Final answer:
To find the grams of H2SO4 formed from 6L of SO3 at STP, one needs to write the balanced chemical equation, calculate the number of moles of SO3 based on its volume at STP, and then multiply by the molar mass of H2SO4. A total of 26.25 grams of H2SO4 would be produced.
Step-by-step explanation:
To calculate how many grams of H2SO4 will be formed by reacting 6 L of SO3 gas with sufficient water at STP, you would first need to write the balanced chemical equation for the reaction between sulfur trioxide (SO3) and water (H2O).
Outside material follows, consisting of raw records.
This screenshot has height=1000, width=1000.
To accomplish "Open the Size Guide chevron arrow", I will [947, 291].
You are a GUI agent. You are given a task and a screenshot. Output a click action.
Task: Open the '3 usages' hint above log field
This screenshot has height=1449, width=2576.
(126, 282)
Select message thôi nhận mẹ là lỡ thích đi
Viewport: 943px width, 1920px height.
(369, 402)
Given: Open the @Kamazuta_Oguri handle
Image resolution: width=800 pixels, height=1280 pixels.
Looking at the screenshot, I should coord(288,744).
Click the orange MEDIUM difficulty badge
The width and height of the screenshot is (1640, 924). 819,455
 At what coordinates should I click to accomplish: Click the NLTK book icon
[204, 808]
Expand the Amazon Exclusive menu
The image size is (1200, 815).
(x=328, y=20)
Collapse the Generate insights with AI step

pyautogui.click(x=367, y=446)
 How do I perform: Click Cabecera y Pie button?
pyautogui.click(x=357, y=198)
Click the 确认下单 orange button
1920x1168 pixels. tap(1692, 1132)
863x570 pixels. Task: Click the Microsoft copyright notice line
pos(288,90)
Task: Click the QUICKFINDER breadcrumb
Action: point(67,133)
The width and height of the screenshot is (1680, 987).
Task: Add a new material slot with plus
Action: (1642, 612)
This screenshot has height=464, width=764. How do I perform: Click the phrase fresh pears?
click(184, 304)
The equation is:
SO3(g) + H2O(l) → H2SO4(aq)
Now, at STP (Standard Temperature and Pressure), 1 mole of any gas occupies 22.4 L. To find the number of moles of SO3, we divide the volume of SO3 by the molar volume of a gas at STP:
Moles of SO3 = 6 L / 22.4 L/mol = 0.2679 mol
The molar mass of H2SO4 is approximately 98 g/mol. Therefore, the mass of H2SO4 produced can be calculated by multiplying the moles of SO3 by the molar mass of H2SO4:
Mass of H2SO4 = 0.2679 mol × 98 g/mol = 26.25 g
Thus, 26.25 grams of H2SO4 would be formed.